Sri Lanka hopes for tourism revival with 1.5 million arrivals next year

By Uditha Jayasinghe

COLOMBO (Reuters) – Sri Lanka hopes to double tourist arrivals to 1.5 million next year and bring in $5 billion in vital foreign exchange, the tourism minister said on Thursday, as the island nation seeks ways to tackle its worst financial crisis in seven decades.

The country of 22 million people, famed for its beaches, ancient temples and aromatic tea, has been struggling for months to pay for essential imports of fuel, food and medicine because of a lack of foreign exchange.

“Tourism can play a major role in Sri Lanka’s recovery and this is what we are aiming for next year,” Tourism Minister Harin Fernando told reporters in Colombo.

Sri Lanka would likely end this calendar year with 750,000 tourist arrivals and about $2 billion in earnings, Fernando said, adding his ministry would be targeting high end tourists and introducing new products in 2023.

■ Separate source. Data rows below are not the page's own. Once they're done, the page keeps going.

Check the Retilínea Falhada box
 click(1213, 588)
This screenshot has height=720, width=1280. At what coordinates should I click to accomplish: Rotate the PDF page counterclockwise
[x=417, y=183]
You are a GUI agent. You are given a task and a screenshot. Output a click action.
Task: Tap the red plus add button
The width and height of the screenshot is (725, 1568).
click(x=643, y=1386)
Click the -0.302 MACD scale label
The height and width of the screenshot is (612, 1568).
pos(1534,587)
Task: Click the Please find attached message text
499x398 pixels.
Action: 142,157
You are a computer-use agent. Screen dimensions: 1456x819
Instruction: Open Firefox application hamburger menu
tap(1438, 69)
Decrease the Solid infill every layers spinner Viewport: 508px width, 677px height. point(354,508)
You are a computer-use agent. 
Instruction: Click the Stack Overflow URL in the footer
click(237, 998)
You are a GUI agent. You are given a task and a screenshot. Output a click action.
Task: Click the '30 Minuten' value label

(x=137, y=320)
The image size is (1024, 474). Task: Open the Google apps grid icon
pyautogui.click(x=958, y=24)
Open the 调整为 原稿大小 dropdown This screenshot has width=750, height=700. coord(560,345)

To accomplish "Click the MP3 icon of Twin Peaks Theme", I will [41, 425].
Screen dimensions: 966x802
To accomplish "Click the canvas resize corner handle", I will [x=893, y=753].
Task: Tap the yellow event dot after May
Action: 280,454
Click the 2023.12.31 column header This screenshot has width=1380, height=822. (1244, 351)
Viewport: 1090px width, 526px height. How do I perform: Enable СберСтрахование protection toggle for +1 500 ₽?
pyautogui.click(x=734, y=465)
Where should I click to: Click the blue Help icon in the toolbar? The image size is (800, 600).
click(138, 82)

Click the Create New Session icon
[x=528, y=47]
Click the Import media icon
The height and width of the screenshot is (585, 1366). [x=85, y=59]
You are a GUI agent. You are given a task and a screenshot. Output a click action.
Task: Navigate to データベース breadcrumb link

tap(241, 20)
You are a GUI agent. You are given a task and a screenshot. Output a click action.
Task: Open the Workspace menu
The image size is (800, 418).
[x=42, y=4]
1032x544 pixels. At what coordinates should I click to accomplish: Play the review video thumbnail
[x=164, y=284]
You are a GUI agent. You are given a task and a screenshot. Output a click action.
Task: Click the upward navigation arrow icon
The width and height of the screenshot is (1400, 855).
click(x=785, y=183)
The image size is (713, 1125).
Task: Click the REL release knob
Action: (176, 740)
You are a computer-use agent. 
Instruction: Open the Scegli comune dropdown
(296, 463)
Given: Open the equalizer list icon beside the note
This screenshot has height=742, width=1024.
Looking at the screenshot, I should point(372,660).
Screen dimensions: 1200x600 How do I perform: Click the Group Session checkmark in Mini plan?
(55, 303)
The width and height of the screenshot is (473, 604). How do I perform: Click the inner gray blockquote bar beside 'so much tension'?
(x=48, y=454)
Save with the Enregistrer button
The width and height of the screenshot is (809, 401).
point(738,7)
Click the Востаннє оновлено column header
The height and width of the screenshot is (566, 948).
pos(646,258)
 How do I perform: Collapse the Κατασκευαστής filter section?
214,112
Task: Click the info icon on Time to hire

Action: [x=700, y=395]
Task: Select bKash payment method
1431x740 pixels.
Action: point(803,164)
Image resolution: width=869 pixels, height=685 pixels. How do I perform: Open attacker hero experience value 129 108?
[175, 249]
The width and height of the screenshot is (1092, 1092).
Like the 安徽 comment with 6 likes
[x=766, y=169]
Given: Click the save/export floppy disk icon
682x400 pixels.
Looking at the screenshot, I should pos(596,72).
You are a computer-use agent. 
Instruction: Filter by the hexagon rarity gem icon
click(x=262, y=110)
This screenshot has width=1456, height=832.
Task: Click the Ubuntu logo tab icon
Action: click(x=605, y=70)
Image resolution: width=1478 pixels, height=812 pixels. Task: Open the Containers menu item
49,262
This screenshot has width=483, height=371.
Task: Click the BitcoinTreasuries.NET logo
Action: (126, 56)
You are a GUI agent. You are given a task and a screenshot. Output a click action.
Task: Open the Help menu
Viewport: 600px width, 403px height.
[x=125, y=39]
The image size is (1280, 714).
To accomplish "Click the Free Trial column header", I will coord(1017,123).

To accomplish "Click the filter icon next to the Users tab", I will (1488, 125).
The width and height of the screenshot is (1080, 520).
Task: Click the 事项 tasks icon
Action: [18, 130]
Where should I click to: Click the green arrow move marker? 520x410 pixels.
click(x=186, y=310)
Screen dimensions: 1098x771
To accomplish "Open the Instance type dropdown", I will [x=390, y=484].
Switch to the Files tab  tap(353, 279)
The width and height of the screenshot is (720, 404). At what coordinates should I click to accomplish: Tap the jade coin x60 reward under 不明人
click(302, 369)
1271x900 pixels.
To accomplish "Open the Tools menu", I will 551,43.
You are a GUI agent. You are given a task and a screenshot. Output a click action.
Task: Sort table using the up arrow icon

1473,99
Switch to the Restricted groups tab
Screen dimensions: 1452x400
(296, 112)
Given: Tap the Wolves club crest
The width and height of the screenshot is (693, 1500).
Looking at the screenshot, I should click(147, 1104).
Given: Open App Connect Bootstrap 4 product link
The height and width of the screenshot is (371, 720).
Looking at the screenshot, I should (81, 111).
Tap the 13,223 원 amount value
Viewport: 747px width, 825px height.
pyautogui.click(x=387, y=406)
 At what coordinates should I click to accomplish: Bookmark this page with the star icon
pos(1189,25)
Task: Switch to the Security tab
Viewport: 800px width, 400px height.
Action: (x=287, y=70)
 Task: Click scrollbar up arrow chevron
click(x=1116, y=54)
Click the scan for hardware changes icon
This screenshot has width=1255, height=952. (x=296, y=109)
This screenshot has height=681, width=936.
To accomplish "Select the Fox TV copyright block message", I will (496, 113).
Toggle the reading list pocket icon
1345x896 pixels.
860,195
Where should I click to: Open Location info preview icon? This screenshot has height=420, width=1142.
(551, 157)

The Indian Ocean island is also rolling back night-time power cuts in tourism zones, as the overall electricity situation improves from 13-hour power cuts earlier in the year, Power Minister Kanchana Wijesekera said on Wednesday.

Months of protests, political turmoil, power cuts and fuel queues dampened tourism in Sri Lanka just as it was recovering from the COVID-19 pandemic in mid-2022.

An estimated $4 billion loss in tourism revenue over the past two years also contributed to tipping Sri Lanka into the financial crisis, according to former ministers.

Sri Lanka signed a preliminary agreement with the International Monetary Fund (IMF) for a $2.9 bailout in early September but has to get prior financing assurances from private and bilateral creditors, including India, China and Japan before disbursements can begin.